After completing his fourth year of playing eligibility, with one year remaining, Elgersma qualified to be selected in the 2025 CFL draft. In the winter edition of the CFL Scouting Bureau rankings for players eligible in the that draft, he was ranked as the 20th-best player available and the ninth-best U Sports player available. Elgersma also accepted an invitation to play in the 2025 Senior Bowl, becoming the second U Sports player to ever be invited to play in the game. On June 2, 2025, he was awarded the Lois and Doug Mitchell Award as U Sports top male university athlete for the 2024–25 season.

=== University statistics ===

| Season | Team | Games | Passing |  |  |  |  |  |  | Rushing |  |  |  |
| GP | Comp | Att | Pct | Yards | Avg | TD | Int | Att | Yards | Avg | TD |
| 2020 | Laurier | Season cancelled due to Covid-19 |  |  |  |  |  |  |  |  |  |  |  |
| 2021 | Laurier | 7 | 48 | 87 | 55.2 | 672 | 7.7 | 3 | 5 | 11 | 53 | 4.8 | 0 |
| 2022 | Laurier | 10 | 178 | 270 | 65.9 | 2,141 | 7.9 | 15 | 9 | 32 | 125 | 3.9 | 1 |
| 2023 | Laurier | 11 | 274 | 367 | 74.7 | 3,482 | 9.5 | 25 | 8 | 35 | 182 | 5.2 | 10 |
| 2024 | Laurier | 12 | 275 | 374 | 73.5 | 4,011 | 10.7 | 34 | 10 | 44 | 229 | 5.2 | 6 |
| Career |  | 40 | 775 | 1,098 | 70.6 | 10,306 | 9.1 | 77 | 32 | 122 | 589 | 4.8 | 17 |

==Professional career==

Elgersma went undrafted the 2025 NFL draft but was ranked the #14 best prospect ahead of the 2025 CFL draft, where he was drafted in the second round (18th overall) by the Winnipeg Blue Bombers.

Pre-draft measurables
| Height | Weight | Arm length | Hand span | Wingspan | 20-yard shuttle | Three-cone drill | Vertical jump | Broad jump |
| 6 ft 5 in (1.96 m) | 227 lb (103 kg) | 32+1⁄8 in (0.82 m) | 9+5⁄8 in (0.24 m) | 6 ft 5+3⁄8 in (1.97 m) | 4.89 s | 7.95 s | 25.0 in (0.64 m) | 8 ft 9 in (2.67 m) |
All values from Pro Day

=== Green Bay Packers ===
On May 12, 2025, Elgersma signed with the Green Bay Packers after a tryout at rookie minicamp. He was released on August 26 as part of final roster cuts.

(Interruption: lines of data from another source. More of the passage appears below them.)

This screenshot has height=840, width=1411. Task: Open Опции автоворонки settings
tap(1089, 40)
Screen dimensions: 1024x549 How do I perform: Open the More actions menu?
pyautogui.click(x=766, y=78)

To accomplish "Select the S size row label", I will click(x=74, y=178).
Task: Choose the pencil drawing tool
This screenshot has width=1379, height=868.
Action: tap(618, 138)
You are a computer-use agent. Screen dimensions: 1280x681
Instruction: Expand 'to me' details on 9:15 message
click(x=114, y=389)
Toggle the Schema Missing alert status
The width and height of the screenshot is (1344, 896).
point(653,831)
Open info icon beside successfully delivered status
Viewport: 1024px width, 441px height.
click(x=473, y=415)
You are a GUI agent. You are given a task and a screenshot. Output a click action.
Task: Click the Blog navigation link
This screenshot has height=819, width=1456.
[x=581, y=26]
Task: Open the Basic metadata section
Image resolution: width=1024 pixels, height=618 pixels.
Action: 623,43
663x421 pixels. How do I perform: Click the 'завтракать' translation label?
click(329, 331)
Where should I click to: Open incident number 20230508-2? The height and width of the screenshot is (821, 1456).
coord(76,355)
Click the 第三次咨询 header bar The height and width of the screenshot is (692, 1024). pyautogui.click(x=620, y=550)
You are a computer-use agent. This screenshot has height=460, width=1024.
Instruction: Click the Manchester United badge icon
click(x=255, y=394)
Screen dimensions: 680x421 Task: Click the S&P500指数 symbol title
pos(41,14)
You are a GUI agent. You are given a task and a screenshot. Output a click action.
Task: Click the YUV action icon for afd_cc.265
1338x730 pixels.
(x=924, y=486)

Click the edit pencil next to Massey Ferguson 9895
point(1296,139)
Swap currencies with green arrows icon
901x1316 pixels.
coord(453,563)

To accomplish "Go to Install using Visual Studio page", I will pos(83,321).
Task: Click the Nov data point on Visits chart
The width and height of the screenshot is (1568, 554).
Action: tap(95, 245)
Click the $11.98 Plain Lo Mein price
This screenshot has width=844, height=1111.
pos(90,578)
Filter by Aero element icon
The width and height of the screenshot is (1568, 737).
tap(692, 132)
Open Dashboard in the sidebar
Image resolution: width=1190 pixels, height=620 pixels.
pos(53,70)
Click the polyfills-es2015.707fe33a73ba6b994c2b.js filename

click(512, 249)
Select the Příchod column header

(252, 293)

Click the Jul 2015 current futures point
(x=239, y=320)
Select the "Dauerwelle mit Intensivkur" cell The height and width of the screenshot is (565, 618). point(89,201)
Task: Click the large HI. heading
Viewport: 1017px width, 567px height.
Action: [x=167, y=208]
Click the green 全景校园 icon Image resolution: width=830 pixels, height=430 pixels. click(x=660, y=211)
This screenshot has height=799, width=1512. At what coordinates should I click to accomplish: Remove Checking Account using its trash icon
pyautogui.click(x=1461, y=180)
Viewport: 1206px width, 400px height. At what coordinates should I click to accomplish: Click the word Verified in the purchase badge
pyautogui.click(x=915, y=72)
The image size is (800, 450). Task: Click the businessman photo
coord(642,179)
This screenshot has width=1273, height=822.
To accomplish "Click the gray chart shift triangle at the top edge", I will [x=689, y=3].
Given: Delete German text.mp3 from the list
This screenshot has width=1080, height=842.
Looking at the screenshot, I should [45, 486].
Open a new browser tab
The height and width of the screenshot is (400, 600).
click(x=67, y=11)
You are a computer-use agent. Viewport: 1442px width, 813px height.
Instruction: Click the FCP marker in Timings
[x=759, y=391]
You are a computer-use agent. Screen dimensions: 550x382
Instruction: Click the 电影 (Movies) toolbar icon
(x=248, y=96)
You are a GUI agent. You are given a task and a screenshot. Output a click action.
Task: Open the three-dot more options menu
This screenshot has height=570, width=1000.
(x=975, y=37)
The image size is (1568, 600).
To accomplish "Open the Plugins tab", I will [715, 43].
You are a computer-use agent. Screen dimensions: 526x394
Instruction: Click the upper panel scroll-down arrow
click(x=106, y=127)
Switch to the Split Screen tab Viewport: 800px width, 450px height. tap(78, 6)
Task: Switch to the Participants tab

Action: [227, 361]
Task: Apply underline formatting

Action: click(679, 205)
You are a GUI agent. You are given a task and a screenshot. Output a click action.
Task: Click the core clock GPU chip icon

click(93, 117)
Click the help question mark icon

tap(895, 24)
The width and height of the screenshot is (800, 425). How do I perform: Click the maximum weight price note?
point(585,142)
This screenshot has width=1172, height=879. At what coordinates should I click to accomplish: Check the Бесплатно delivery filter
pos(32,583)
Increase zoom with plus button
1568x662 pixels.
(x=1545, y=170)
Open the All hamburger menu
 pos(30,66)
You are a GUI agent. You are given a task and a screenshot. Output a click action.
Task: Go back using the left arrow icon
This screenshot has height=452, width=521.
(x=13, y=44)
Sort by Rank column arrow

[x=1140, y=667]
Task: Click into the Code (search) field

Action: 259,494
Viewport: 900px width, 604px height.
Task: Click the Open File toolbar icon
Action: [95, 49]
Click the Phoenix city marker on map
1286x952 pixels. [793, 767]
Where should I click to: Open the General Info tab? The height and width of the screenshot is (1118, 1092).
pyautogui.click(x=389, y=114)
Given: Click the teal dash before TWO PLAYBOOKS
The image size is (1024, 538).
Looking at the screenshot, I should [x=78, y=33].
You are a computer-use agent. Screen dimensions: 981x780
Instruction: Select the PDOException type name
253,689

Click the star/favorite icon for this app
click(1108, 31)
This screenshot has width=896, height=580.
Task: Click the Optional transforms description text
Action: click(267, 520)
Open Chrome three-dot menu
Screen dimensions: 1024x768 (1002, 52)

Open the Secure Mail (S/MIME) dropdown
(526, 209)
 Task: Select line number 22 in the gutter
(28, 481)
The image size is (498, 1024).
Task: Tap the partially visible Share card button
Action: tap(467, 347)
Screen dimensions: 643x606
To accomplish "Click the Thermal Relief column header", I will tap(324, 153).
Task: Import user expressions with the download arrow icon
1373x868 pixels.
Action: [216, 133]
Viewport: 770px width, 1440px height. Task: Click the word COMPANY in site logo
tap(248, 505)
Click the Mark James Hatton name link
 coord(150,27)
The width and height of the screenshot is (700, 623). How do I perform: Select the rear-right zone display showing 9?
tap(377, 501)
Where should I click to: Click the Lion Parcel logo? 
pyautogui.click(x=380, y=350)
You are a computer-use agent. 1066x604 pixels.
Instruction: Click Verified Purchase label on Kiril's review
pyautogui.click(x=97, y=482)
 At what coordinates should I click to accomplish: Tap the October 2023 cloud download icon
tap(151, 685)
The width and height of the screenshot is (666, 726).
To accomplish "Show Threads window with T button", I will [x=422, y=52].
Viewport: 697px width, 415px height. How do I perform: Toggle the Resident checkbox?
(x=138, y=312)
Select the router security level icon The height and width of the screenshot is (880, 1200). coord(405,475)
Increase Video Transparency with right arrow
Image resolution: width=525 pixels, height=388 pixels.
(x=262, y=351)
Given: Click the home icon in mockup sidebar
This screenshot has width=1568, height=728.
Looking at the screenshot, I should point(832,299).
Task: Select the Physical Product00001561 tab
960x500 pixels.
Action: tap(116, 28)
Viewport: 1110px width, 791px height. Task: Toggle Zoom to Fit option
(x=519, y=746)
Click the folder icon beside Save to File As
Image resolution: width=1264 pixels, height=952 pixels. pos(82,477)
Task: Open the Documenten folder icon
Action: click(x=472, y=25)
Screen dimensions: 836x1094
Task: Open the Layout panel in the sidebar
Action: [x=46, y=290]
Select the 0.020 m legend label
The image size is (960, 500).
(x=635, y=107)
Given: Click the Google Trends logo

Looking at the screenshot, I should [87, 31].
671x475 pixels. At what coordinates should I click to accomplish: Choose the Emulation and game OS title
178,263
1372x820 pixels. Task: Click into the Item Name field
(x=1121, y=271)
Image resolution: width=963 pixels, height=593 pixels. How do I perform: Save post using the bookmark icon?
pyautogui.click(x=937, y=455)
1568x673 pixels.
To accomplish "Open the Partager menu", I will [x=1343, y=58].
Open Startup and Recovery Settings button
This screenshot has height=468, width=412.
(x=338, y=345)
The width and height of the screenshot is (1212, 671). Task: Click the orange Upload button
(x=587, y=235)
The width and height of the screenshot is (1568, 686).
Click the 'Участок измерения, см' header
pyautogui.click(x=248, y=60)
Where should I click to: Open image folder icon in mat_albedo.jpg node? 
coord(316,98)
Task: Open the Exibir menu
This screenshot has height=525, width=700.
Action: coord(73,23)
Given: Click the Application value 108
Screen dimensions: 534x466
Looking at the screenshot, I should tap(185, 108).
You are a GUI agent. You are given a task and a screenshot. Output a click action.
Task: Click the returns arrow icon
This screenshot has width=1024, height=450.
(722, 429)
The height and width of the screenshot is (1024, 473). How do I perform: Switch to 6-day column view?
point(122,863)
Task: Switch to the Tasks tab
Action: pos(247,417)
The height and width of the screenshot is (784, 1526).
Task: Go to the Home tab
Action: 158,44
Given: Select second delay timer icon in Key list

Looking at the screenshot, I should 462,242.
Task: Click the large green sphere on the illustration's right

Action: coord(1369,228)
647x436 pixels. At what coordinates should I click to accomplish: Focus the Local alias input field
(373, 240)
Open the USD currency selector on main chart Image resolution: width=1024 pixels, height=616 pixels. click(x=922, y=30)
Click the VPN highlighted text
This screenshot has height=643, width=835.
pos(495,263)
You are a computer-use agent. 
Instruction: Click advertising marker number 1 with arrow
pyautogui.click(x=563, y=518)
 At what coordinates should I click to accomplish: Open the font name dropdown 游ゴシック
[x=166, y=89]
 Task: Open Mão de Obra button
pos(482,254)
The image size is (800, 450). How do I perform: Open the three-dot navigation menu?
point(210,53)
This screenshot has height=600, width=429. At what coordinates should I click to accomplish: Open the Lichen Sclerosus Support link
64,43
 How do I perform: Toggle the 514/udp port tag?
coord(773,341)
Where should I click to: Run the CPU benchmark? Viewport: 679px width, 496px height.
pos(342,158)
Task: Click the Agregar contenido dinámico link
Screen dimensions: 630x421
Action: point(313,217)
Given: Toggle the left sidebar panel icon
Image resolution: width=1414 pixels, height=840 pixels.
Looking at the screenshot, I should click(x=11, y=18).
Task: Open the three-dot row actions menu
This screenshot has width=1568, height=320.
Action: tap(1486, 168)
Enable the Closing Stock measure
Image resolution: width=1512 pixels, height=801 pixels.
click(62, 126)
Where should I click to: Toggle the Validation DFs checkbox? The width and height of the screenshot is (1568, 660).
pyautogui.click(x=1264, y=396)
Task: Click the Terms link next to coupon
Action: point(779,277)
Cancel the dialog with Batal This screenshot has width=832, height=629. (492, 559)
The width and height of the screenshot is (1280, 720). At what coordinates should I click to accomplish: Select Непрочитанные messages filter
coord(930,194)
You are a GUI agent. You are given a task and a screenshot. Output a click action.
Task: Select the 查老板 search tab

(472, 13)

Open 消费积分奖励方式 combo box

=== Attempt to sign with the Birmingham Stallions ===
On January 12, 2026, Elgersma was selected by the Birmingham Stallions in the 2026 UFL draft. On February 19, 2026, Elgersma accepted an invite to the 2026 NFL Scouting Combine. Elgersma will not run any drills himself but will throw the ball to other positions. He is the second U Sports quarterback ever invited to the combine, after Larry Jusdanis of the Acadia Axemen attended in 1995. Stallions head coach A. J. McCarron confirmed the report but said he expects Elgersma to still play with Birmingham for the 2026 UFL season.

The United States government failed to process a P visa for Elgersma in time for the season opener, which prevented him from formally joining the team's active roster. He was able to participate in team practices with the Stallions, but could not be paid for his time or participate in any games. Due to the US federal government partial shutdown, there was no timetable for when Elgersma would be cleared to play. McCarron personally sought the intervention of Alabama Senator Tommy Tuberville, a former football coach himself, in hopes of having the visa processed. By April 15, McCarron had exhausted all of his legal options and abandoned his efforts to sign Elgersma, directing all further comment to the league office, as Elgersma agreed to pursue a CFL contract.

===Winnipeg Blue Bombers===
On April 16, 2026, it was announced that Elgersma had signed a three-year rookie contract with the Winnipeg Blue Bombers of the Canadian Football League.